→ EXERCISE DESCRIPTION: The complete listing should be restated exactly.

BEGIN

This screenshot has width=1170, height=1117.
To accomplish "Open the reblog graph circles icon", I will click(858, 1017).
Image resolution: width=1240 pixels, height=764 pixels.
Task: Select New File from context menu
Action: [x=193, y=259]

END

→ REPLY:
This screenshot has width=1170, height=1117.
To accomplish "Open the reblog graph circles icon", I will click(858, 1017).
Image resolution: width=1240 pixels, height=764 pixels.
Task: Select New File from context menu
Action: [x=193, y=259]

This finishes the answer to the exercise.